Note from the Editor: We’ve commissioned Reid Baker to pen “Shades of Chocolate Milk” - a three-part series - dedicated to fishing techniques and strategies throughout spring runoff. In Part I, Reid covered pre-runoff and the initial stages of this annual cycle when the rivers are starting to climb and sediments start to change water clarity. Now...Part II. - Editor, Will Rice
The line of a river’s hydrograph throughout runoff is an imperfect bell curve. It rises, it peaks, then it drops. Part II of this series is dedicated to that in and around that peak, when the river is at its highest flows, darkest color and, depending on the year, could even be nearing its banks’ capacity.
What are the fish doing?
During peak runoff, rivers are raging, they are dirty, and they are cold. This is generally not the most conducive time for a fish to be happily feeding in the middle of the current on bugs drifting by.

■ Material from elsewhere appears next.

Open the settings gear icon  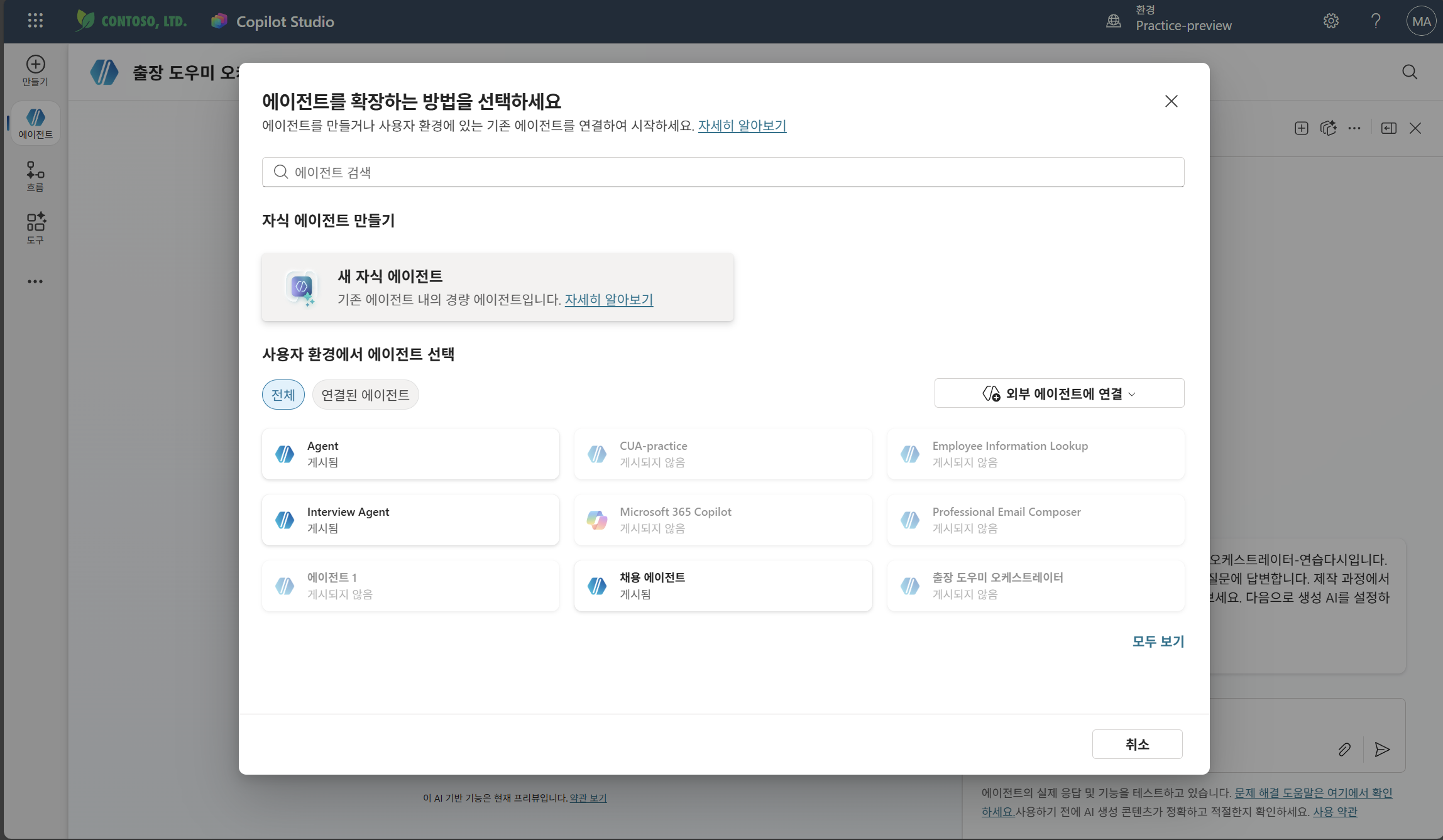coord(1331,21)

Trout are essentially in survival mode during this period. They will seek out any way to avoid being in the heavy current as it's not a wise use of their energy. As a result, they will hold in three key water types: behind structure, along edges by the bank, and in back eddies where the main current has peeled off the main flow. Regarding feeding, this will be relatively limited and highly opportunistic. Trout feed when they are comfortable, and this is not a comfortable time.

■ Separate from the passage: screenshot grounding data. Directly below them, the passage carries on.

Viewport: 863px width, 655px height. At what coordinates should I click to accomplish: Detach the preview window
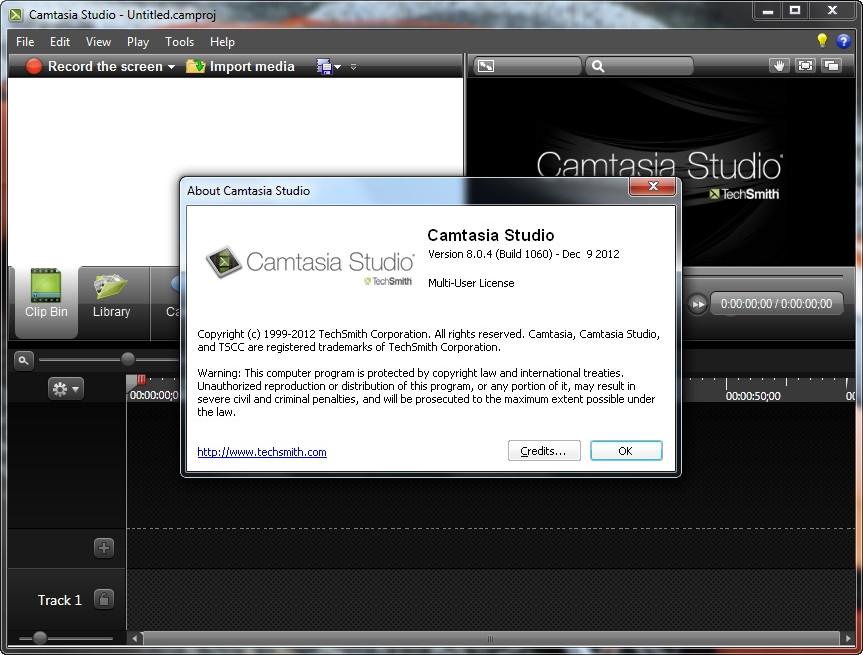point(830,66)
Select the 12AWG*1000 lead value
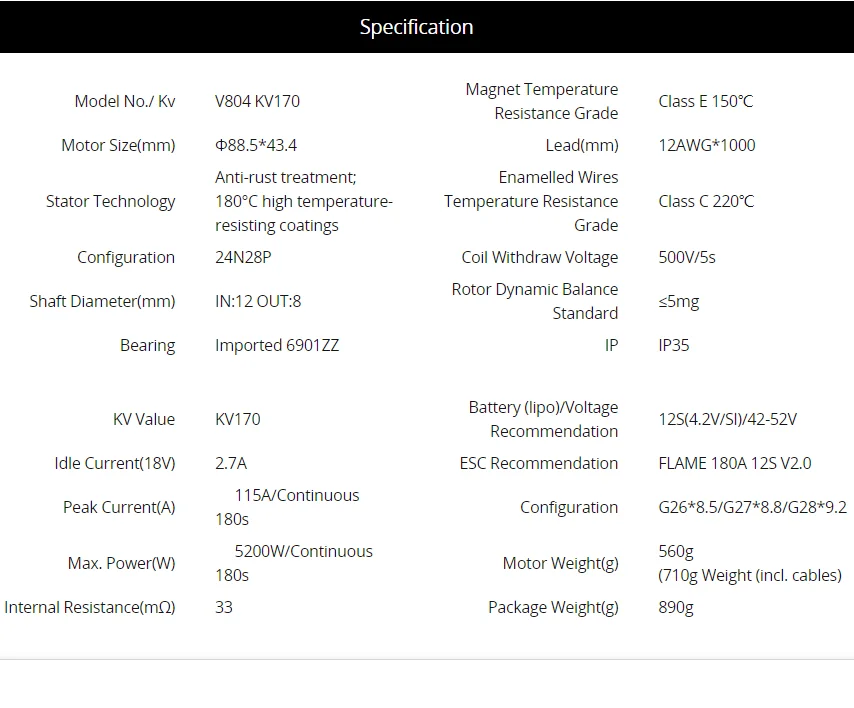854x708 pixels. click(x=706, y=145)
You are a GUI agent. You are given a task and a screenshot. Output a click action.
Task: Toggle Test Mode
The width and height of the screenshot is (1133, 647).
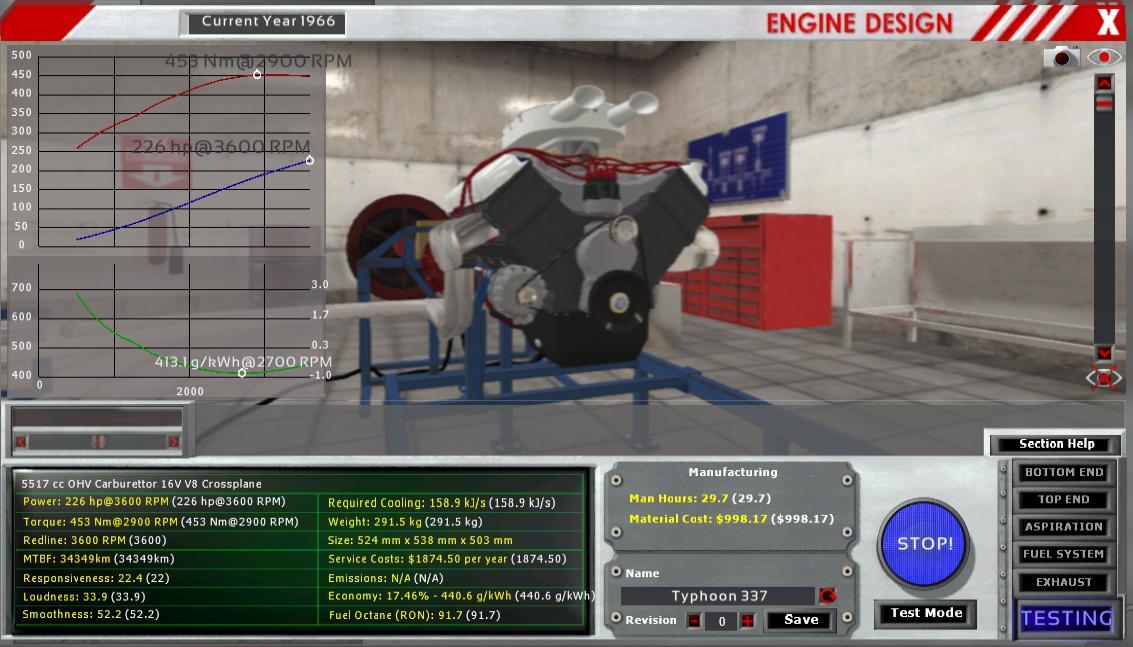tap(926, 613)
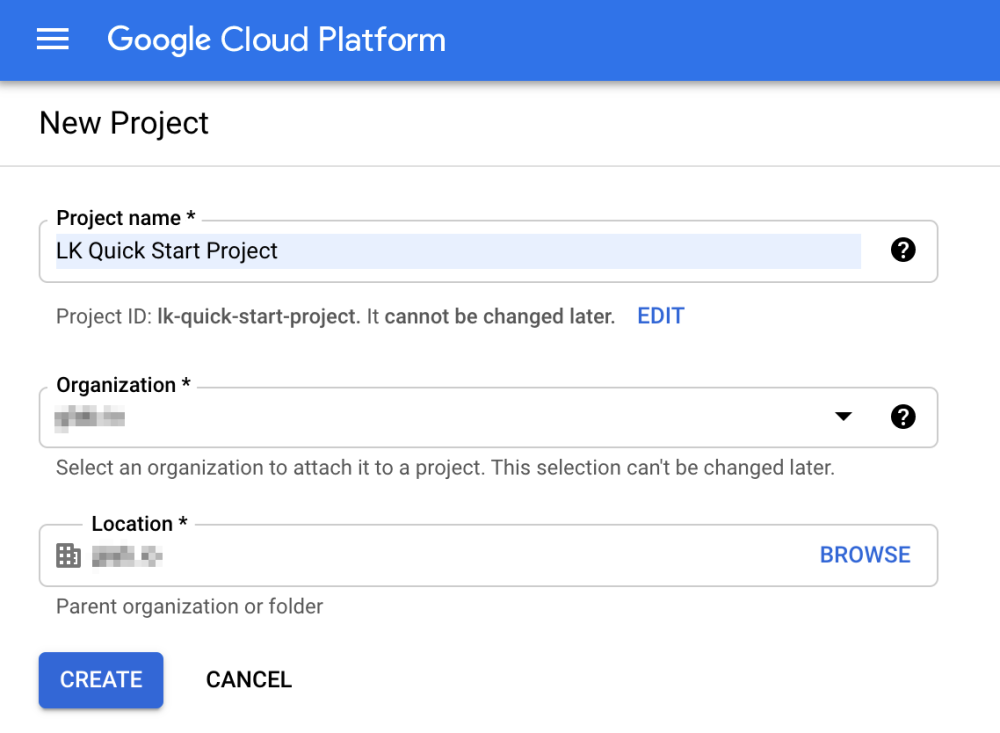Click the EDIT link for Project ID
The image size is (1000, 733).
tap(660, 316)
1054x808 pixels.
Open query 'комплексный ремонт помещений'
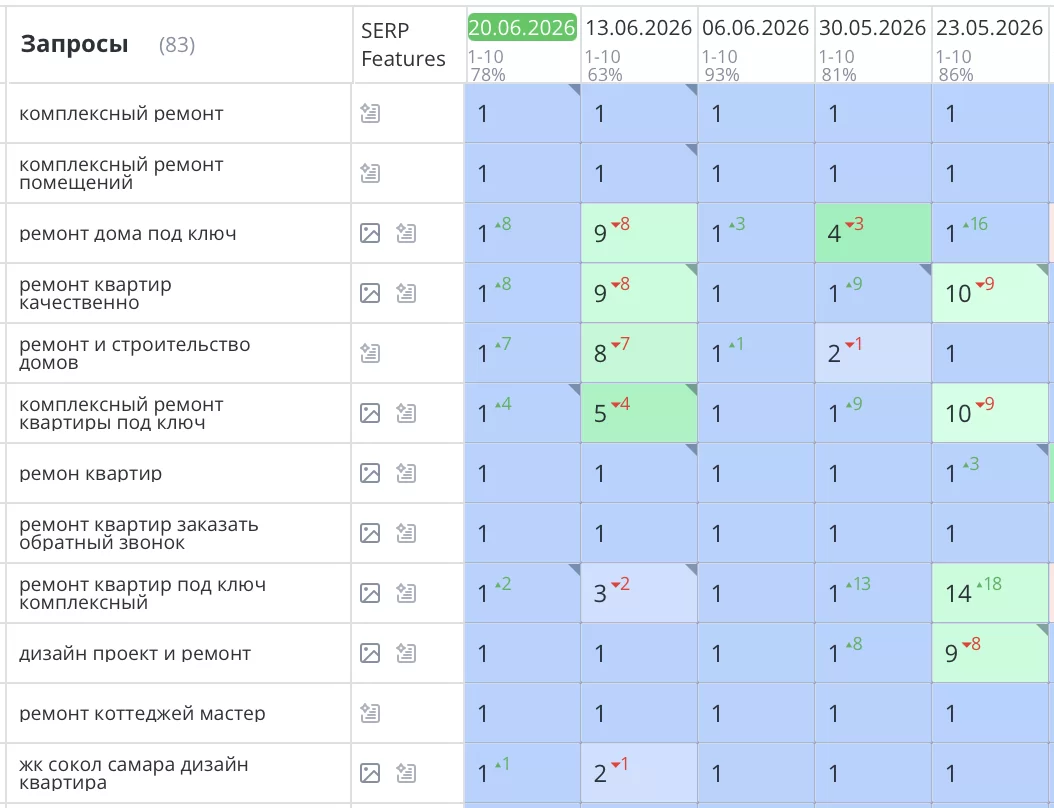[121, 173]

The decision to fish a river in its peak runoff is pretty subjective, as conditions vary so dramatically from river-to-river and angler-fortitude to angler-fortitude. The overarching theme of the “Shades of Chocolate Milk” series though is to encourage anglers not to put their rods away during this time period. There are still great angling opportunities. However, unlike the early and late stages of runoff, when technique is the primary modifier, peak runoff will require us to widen our scope. Maybe it means looking elsewhere and broadening your horizons.

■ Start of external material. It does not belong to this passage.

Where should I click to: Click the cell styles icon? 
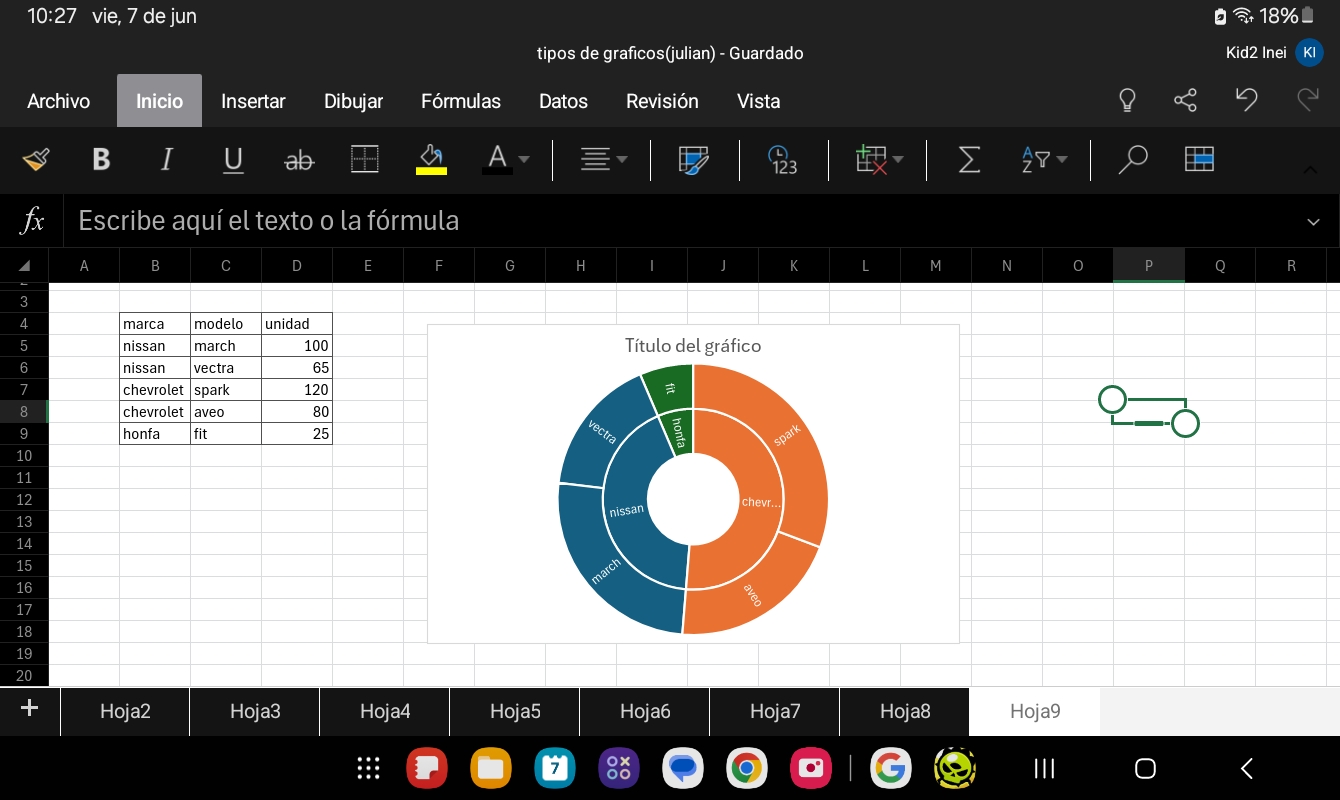point(693,159)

The Diehard Freestone(ish) Angler: If you are truly committed and willing to gut out the runoff peaking river keep in mind a few things.
First and foremost, stay safe - this is not the time to test your wading limits. Also, there’s no point in wading out deep in this stage. As noted above, fish are oftentimes just off the river’s bank, back eddies or seams just along the current edges. Focus on the “soft water” or any section that provides rest from the fast current.
Second, think big, dark profiles or attractor patterns that show up early into view when visibility is under 10”. Be prepared to either fish very deep, or relatively shallow if you want to work the few feet just off the bank. Streamers will be your best bet: a dead drifted or slow-stripped black wooley bugger could be your best friend.
But if visibility is much less than 6” underwater and flows are ripping, I’d say bag it for greener pastures.
Turn Tail to Tailwaters: Tailwaters, or rivers below a dam’s outflow, will always offer a knee-jerk fallback, due to more consistent water volume and temperature. Subsequently because the dam acts as a sediment plug, the water will remain clear before any confluence of creeks or tributaries.
Though tailwaters will also usually have a “flushing” period where the dam releases larger volume of water for downstream needs or reservoir control, it is unusual for spikes in release to result in unfishable conditions.
Based on the above, it might sound like tailwaters become the “no brainer”. However, because of their consistency, notoriety, and the fact that it's just late spring or early summer and everyone is looking to get outside (anglers and non-anglers alike), these sections can become extremely crowded. Plus, the year-round angler has been relegated mostly to tailwaters all winter, so some may be looking for something fresh.
Embrace Stillwater: River wise, peak runoff can be one of the toughest times to fish a river, but it generally coincides with the best time to be fishing our lakes and reservoirs. Post ice-off, fish are eager to feed and trout are usually cruising higher in the lakes’ water column or shallow bays, which makes them easier to target on the fly.
What’s better, lake and reservoir fish can be larger and stronger because they don’t have to always be contending with the calorie-depleting current. In several high-country reservoirs, there is also good pike fishing, which can be incredibly exciting. For more information, check out Rick Mikesell’s most recent Warmwater Fly Fishing Forecast.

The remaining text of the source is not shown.